AI Accelerates Drug DevelopmentBy Miriam Bello | Mon, 10/04/2021 - 16:39
Regular drug development takes an average of 12 years, making it fertile soil for tech solutions to speed up health therapies and bring them to patients sooner while keeping costs down.
Pharmaceutical companies typically spend about US$1 billion in drug development but despite the continuous growth of investment, the return for the final drug has decreased over time. “Because finding new, successful drugs has become so much harder, the average cost of bringing one to market nearly doubled between 2003 and 2013 to US$2.6 billion”, says the Tufts Center for the Study of Drug Development. Furthermore, a company can expect to pay between US$161 million to US$2 billion for any drug to complete the entire clinical trials process and get FDA approval.
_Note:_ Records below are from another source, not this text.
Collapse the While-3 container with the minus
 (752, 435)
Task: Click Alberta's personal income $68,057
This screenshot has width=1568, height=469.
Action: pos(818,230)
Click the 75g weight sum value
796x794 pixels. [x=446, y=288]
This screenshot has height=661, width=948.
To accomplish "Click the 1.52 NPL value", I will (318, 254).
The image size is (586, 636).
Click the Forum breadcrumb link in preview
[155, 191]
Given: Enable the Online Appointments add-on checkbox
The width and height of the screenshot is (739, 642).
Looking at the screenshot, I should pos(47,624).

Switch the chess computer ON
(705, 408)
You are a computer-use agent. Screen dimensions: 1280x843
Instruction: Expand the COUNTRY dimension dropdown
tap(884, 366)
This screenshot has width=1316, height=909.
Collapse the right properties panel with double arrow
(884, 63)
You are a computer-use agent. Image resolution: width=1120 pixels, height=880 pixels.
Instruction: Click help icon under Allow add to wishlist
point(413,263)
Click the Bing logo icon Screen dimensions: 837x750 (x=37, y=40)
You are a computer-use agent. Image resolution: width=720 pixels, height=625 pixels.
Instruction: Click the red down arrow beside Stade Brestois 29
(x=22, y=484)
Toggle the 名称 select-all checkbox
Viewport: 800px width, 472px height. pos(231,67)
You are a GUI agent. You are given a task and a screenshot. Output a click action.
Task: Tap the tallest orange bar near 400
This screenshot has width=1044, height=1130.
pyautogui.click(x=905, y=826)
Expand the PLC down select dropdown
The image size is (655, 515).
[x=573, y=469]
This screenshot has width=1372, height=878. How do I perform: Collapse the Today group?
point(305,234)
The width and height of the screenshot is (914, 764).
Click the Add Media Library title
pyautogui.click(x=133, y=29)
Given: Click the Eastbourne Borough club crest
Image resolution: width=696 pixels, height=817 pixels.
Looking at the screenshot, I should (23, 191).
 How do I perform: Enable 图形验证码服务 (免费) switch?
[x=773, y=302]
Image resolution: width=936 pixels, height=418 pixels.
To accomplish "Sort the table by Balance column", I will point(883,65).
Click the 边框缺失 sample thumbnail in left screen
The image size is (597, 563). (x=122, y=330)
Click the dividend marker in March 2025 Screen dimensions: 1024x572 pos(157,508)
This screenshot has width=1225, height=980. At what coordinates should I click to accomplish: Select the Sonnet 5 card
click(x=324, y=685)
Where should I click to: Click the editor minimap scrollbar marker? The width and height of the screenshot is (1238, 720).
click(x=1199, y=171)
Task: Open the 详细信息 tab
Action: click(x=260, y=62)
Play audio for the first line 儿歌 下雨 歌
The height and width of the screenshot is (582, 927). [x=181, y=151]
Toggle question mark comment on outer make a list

Moreover, only 13.8 percent of drugs successfully pass clinical trials, found a study by MIT. Ten years ago, every dollar invested in R&D saw a return of US$0.10; today it yields less than US$0.02.
Estimating the potential of approval success is “critical for clinical researchers and biopharma investors to evaluate when making scientific and economic decisions,” shares Oxford Academic. Without up-to-date estimates of the probability of success investors may misjudge the risk and value of drug development, leading to lost opportunities for both investors and patients.
Data plays the largest role on accelerating the development of novel drugs and on estimating success rates as it is the first step for AI to deliver is targeted solutions. According to Nature, AI could ultimately improve drug development in several ways: by identifying more promising drug candidates; by raising the “hit rate,” or the percentage of candidates that make it through clinical trials and gain regulatory approval; and by speeding up the overall process.
“Valuable innovation is increasingly being driven by data and analytics, thus, Astellas has invested heavily to create world-class capabilities in this field because, we clearly see the role that data-derived knowledge plays in the healthcare industry,” said Sandra Cifuentes, LatAm Area Lead of Astellas. The company is using AI to improve its R&D process to accelerate processes, reduce costly errors and deliver even more precise therapies. Cifuentes said that with the explosion of data, innovative science is not just happening in laboratories.
AI-based communication tools are also allowing Within3, a life sciences and healthcare organizations, to connect stakeholders and organizations with physicians, nurses, payers and patients. “The virtual environment created by Within3 allows basic functions such as transcription or language translation through AI, natural language processing and other technologies to collect the most relevant information,” said Lance Hill, CEO of Within3.
AI and other tech tools will continue to help drug discovery and manufacturing and as they become more accessible, they could become commonplace in the pharmaceutical and manufacturing process.